Please give an exact copy of every line from the one holding "Exotisch (813, 1026)" through the final line of the records below.
== SOURCE DATA ==
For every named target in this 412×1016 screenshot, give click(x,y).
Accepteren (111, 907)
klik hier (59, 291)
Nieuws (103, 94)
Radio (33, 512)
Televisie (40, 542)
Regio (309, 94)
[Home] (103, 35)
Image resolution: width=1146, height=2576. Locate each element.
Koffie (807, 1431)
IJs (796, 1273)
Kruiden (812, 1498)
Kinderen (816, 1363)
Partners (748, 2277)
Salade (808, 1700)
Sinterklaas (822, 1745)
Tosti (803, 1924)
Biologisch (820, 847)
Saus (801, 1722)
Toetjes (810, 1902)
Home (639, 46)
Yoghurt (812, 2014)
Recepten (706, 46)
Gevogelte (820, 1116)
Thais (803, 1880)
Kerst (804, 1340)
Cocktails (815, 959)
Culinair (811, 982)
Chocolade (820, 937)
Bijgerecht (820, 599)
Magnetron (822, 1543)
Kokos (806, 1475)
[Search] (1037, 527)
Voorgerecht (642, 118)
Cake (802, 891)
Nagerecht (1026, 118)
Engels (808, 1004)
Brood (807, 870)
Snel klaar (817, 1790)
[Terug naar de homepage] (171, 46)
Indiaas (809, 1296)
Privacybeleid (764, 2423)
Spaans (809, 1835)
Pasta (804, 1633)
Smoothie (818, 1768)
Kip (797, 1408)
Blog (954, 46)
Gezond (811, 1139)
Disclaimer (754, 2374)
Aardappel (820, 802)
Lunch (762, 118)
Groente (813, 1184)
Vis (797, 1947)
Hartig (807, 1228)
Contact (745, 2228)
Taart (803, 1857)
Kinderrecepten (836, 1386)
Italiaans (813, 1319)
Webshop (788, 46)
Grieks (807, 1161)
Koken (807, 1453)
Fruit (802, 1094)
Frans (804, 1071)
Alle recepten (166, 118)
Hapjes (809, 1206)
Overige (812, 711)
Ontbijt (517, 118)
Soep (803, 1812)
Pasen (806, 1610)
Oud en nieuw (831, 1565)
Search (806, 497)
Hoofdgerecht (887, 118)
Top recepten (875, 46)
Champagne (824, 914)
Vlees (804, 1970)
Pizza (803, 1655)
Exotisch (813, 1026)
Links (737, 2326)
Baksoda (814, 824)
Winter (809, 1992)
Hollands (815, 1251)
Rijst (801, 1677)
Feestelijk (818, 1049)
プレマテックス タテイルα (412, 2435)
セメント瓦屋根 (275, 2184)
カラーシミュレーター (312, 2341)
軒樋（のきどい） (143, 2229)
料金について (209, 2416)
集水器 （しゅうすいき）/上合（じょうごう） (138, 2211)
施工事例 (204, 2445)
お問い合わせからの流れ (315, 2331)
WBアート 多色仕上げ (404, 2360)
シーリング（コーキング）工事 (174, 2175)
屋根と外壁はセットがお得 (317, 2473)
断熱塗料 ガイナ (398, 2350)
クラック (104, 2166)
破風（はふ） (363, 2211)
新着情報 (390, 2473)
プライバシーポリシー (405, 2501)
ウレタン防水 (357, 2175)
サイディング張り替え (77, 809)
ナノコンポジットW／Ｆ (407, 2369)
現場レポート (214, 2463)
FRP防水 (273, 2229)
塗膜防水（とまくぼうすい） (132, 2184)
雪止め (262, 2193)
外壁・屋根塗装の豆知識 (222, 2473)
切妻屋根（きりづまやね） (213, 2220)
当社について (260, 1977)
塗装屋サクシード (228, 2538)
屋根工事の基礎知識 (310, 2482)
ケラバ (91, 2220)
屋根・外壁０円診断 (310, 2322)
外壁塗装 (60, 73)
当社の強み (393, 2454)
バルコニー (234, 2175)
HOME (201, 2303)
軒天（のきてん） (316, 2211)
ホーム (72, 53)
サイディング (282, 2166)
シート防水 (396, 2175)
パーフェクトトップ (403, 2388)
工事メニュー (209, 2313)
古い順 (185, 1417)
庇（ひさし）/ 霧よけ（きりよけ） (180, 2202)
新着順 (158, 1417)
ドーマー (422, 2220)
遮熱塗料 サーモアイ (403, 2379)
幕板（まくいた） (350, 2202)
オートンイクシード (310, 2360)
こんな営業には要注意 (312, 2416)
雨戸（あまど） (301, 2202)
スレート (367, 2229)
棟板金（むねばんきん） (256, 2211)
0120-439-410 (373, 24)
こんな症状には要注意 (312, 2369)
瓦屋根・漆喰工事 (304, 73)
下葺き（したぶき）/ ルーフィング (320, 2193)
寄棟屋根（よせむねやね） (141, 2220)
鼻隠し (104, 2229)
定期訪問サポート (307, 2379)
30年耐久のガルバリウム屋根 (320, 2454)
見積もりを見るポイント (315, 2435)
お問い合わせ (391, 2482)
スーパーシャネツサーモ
===
WRITTEN SOLUTION ->
Exotisch (813, 1026)
Links (737, 2326)
Baksoda (814, 824)
Winter (809, 1992)
Hollands (815, 1251)
Rijst (801, 1677)
Feestelijk (818, 1049)
プレマテックス タテイルα (412, 2435)
セメント瓦屋根 (275, 2184)
カラーシミュレーター (312, 2341)
軒樋（のきどい） (143, 2229)
料金について (209, 2416)
集水器 （しゅうすいき）/上合（じょうごう） (138, 2211)
施工事例 (204, 2445)
お問い合わせからの流れ (315, 2331)
WBアート 多色仕上げ (404, 2360)
シーリング（コーキング）工事 (174, 2175)
屋根と外壁はセットがお得 (317, 2473)
断熱塗料 ガイナ (398, 2350)
クラック (104, 2166)
破風（はふ） (363, 2211)
新着情報 (390, 2473)
プライバシーポリシー (405, 2501)
ウレタン防水 (357, 2175)
サイディング張り替え (77, 809)
ナノコンポジットW／Ｆ (407, 2369)
現場レポート (214, 2463)
FRP防水 (273, 2229)
塗膜防水（とまくぼうすい） (132, 2184)
雪止め (262, 2193)
外壁・屋根塗装の豆知識 (222, 2473)
切妻屋根（きりづまやね） (213, 2220)
当社について (260, 1977)
塗装屋サクシード (228, 2538)
屋根工事の基礎知識 (310, 2482)
ケラバ (91, 2220)
屋根・外壁０円診断 (310, 2322)
外壁塗装 (60, 73)
当社の強み (393, 2454)
バルコニー (234, 2175)
HOME (201, 2303)
軒天（のきてん） (316, 2211)
ホーム (72, 53)
サイディング (282, 2166)
シート防水 (396, 2175)
パーフェクトトップ (403, 2388)
工事メニュー (209, 2313)
古い順 (185, 1417)
庇（ひさし）/ 霧よけ（きりよけ） (180, 2202)
新着順 (158, 1417)
ドーマー (422, 2220)
遮熱塗料 サーモアイ (403, 2379)
幕板（まくいた） (350, 2202)
オートンイクシード (310, 2360)
こんな営業には要注意 (312, 2416)
雨戸（あまど） (301, 2202)
スレート (367, 2229)
棟板金（むねばんきん） (256, 2211)
0120-439-410 (373, 24)
こんな症状には要注意 (312, 2369)
瓦屋根・漆喰工事 (304, 73)
下葺き（したぶき）/ ルーフィング (320, 2193)
寄棟屋根（よせむねやね） (141, 2220)
鼻隠し (104, 2229)
定期訪問サポート (307, 2379)
30年耐久のガルバリウム屋根 (320, 2454)
見積もりを見るポイント (315, 2435)
お問い合わせ (391, 2482)
スーパーシャネツサーモ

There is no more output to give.